::: Supplied information :::
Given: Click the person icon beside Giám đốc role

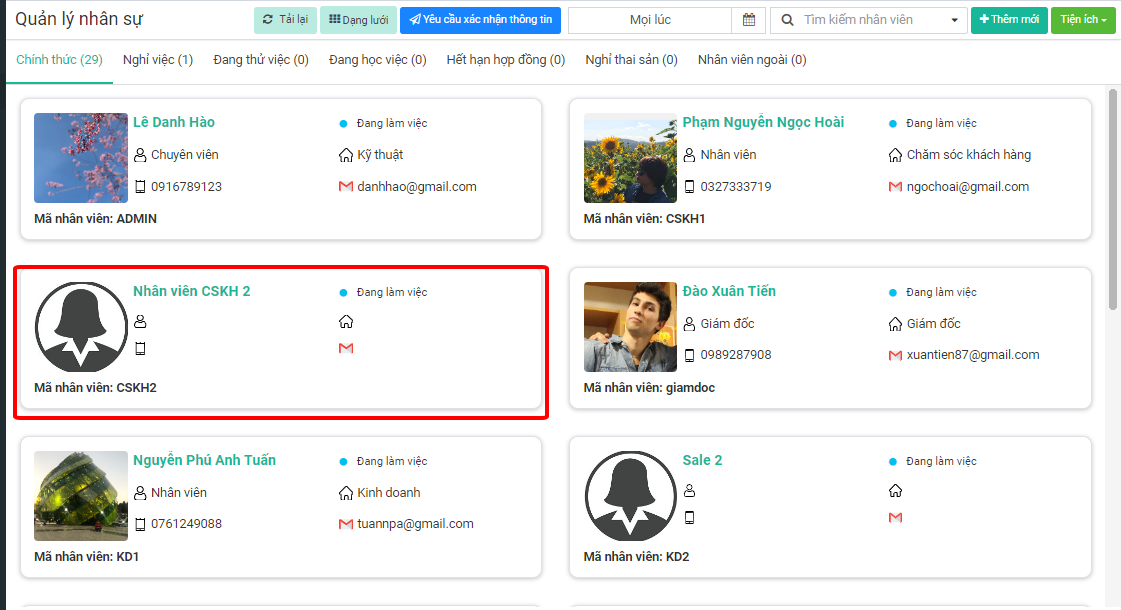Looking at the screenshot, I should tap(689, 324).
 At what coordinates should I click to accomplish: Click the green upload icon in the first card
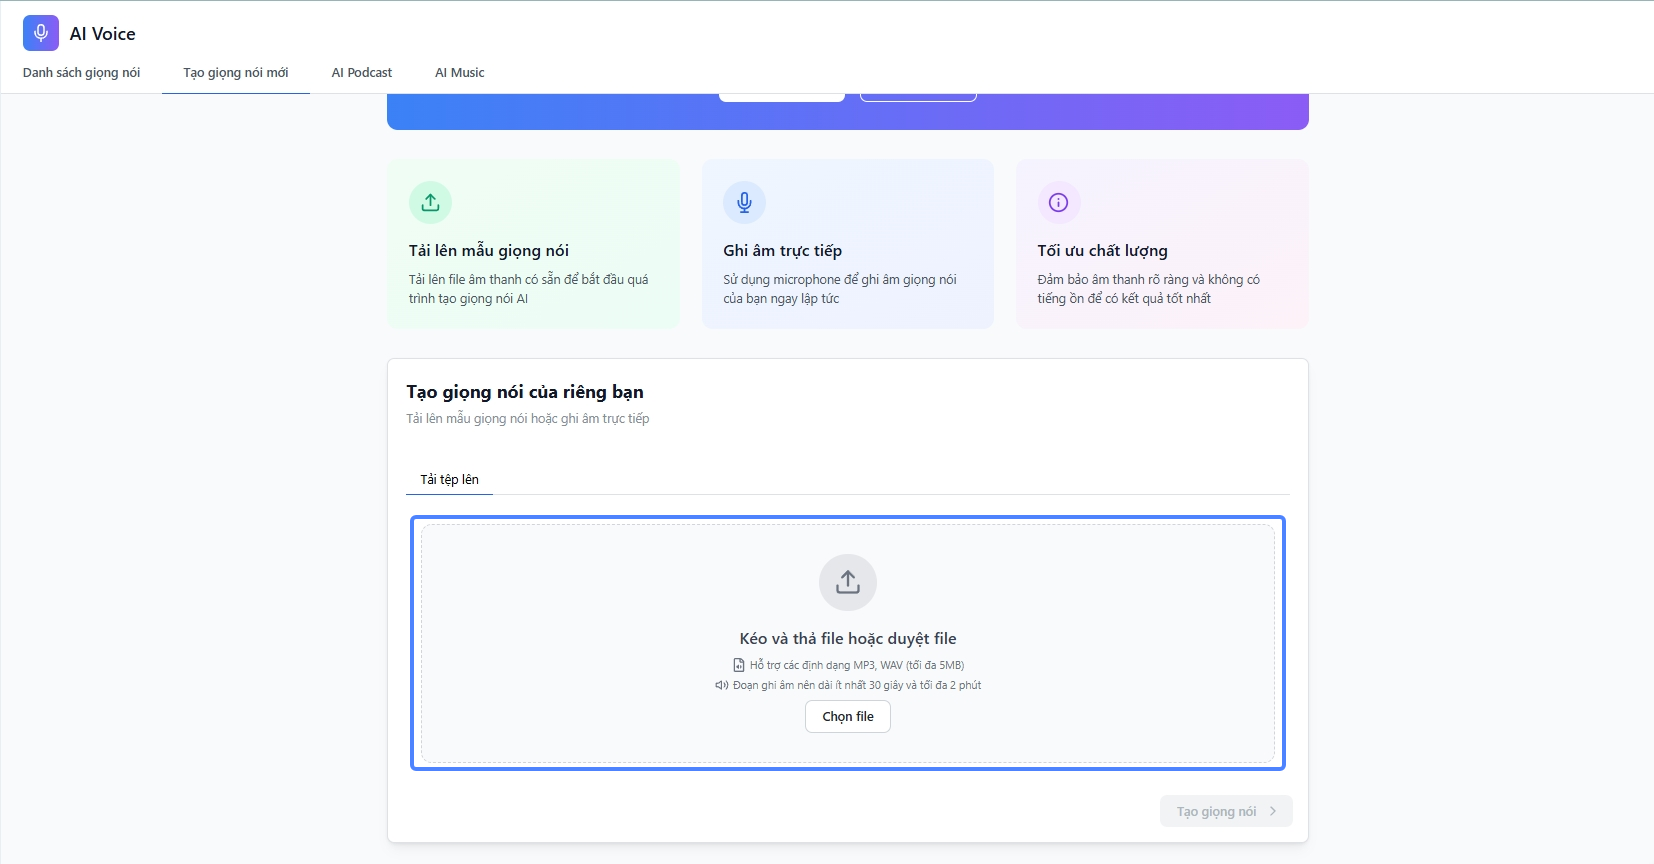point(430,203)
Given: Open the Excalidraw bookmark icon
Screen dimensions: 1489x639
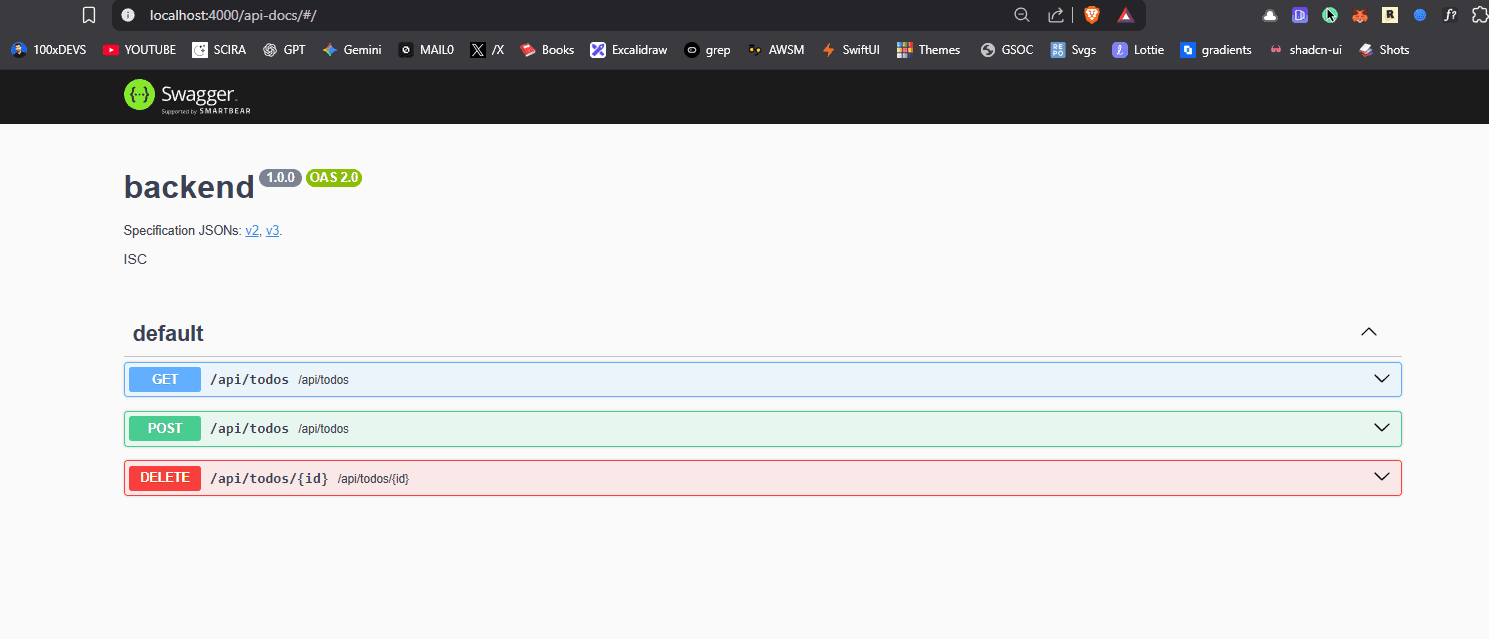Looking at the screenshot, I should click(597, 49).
:::
* Task statement: Pictures are to be left out. Otherwise, copy the material above exactly.

* Written response:
Given: Click the person icon beside Giám đốc role

Looking at the screenshot, I should tap(689, 324).
 At what coordinates should I click to accomplish: Click the green upload icon in the first card
point(430,203)
Given: Open the Excalidraw bookmark icon
Screen dimensions: 1489x639
Looking at the screenshot, I should click(597, 49).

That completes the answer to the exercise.